Data listing:
────────────────────

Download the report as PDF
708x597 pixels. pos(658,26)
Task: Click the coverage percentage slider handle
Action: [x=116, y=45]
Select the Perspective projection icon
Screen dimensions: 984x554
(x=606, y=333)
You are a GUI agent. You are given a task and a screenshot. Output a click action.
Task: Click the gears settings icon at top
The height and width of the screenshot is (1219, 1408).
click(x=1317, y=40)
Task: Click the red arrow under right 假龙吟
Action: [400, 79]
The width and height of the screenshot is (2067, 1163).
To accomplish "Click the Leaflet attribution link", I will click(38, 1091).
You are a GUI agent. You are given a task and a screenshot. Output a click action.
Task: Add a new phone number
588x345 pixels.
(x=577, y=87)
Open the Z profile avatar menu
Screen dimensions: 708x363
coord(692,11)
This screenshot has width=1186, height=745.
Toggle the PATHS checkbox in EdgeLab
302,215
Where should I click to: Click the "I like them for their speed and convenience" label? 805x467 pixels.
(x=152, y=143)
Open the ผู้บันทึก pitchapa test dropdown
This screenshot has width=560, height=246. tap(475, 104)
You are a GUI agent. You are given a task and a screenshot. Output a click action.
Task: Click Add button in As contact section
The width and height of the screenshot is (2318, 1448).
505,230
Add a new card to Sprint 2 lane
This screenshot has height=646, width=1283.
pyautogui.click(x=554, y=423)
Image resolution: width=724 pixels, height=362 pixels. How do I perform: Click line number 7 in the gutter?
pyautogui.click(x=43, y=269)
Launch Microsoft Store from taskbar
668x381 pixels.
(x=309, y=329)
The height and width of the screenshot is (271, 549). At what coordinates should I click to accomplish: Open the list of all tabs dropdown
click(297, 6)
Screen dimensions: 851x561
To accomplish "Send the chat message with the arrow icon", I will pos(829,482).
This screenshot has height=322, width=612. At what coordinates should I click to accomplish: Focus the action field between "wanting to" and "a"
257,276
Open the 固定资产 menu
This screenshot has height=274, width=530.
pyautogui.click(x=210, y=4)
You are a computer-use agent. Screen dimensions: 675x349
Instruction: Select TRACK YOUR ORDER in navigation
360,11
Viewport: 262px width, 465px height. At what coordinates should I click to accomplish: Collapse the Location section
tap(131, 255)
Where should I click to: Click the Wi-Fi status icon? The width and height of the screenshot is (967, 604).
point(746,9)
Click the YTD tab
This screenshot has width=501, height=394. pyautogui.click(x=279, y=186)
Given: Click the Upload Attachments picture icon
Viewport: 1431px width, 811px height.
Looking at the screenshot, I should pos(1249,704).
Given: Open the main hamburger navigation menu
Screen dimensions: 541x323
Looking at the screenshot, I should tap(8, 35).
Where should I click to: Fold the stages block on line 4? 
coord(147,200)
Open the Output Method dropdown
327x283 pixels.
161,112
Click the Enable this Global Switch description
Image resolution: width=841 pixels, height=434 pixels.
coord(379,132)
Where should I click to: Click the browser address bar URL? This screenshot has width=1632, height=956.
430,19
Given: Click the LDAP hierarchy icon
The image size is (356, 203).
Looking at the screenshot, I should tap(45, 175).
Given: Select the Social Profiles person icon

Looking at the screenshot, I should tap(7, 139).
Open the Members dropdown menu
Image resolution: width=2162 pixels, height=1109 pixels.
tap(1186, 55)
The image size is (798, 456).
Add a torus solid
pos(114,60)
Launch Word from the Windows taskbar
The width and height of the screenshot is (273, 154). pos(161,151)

────────────────────

Problem to work on ->
Copy every row above word for word, keeping each line as it appears.

Result of this exercise ->
Download the report as PDF
708x597 pixels. pos(658,26)
Task: Click the coverage percentage slider handle
Action: [x=116, y=45]
Select the Perspective projection icon
Screen dimensions: 984x554
(x=606, y=333)
You are a GUI agent. You are given a task and a screenshot. Output a click action.
Task: Click the gears settings icon at top
The height and width of the screenshot is (1219, 1408).
click(x=1317, y=40)
Task: Click the red arrow under right 假龙吟
Action: [400, 79]
The width and height of the screenshot is (2067, 1163).
To accomplish "Click the Leaflet attribution link", I will click(38, 1091).
You are a GUI agent. You are given a task and a screenshot. Output a click action.
Task: Add a new phone number
588x345 pixels.
(x=577, y=87)
Open the Z profile avatar menu
Screen dimensions: 708x363
coord(692,11)
This screenshot has width=1186, height=745.
Toggle the PATHS checkbox in EdgeLab
302,215
Where should I click to: Click the "I like them for their speed and convenience" label? 805x467 pixels.
(x=152, y=143)
Open the ผู้บันทึก pitchapa test dropdown
This screenshot has width=560, height=246. tap(475, 104)
You are a GUI agent. You are given a task and a screenshot. Output a click action.
Task: Click Add button in As contact section
The width and height of the screenshot is (2318, 1448).
505,230
Add a new card to Sprint 2 lane
This screenshot has height=646, width=1283.
pyautogui.click(x=554, y=423)
Image resolution: width=724 pixels, height=362 pixels. How do I perform: Click line number 7 in the gutter?
pyautogui.click(x=43, y=269)
Launch Microsoft Store from taskbar
668x381 pixels.
(x=309, y=329)
The height and width of the screenshot is (271, 549). At what coordinates should I click to accomplish: Open the list of all tabs dropdown
click(297, 6)
Screen dimensions: 851x561
To accomplish "Send the chat message with the arrow icon", I will pos(829,482).
This screenshot has height=322, width=612. At what coordinates should I click to accomplish: Focus the action field between "wanting to" and "a"
257,276
Open the 固定资产 menu
This screenshot has height=274, width=530.
pyautogui.click(x=210, y=4)
You are a computer-use agent. Screen dimensions: 675x349
Instruction: Select TRACK YOUR ORDER in navigation
360,11
Viewport: 262px width, 465px height. At what coordinates should I click to accomplish: Collapse the Location section
tap(131, 255)
Where should I click to: Click the Wi-Fi status icon? The width and height of the screenshot is (967, 604).
point(746,9)
Click the YTD tab
This screenshot has width=501, height=394. pyautogui.click(x=279, y=186)
Given: Click the Upload Attachments picture icon
Viewport: 1431px width, 811px height.
Looking at the screenshot, I should pos(1249,704).
Given: Open the main hamburger navigation menu
Screen dimensions: 541x323
Looking at the screenshot, I should tap(8, 35).
Where should I click to: Fold the stages block on line 4? 
coord(147,200)
Open the Output Method dropdown
327x283 pixels.
161,112
Click the Enable this Global Switch description
Image resolution: width=841 pixels, height=434 pixels.
coord(379,132)
Where should I click to: Click the browser address bar URL? This screenshot has width=1632, height=956.
430,19
Given: Click the LDAP hierarchy icon
The image size is (356, 203).
Looking at the screenshot, I should tap(45, 175).
Given: Select the Social Profiles person icon

Looking at the screenshot, I should tap(7, 139).
Open the Members dropdown menu
Image resolution: width=2162 pixels, height=1109 pixels.
tap(1186, 55)
The image size is (798, 456).
Add a torus solid
pos(114,60)
Launch Word from the Windows taskbar
The width and height of the screenshot is (273, 154). pos(161,151)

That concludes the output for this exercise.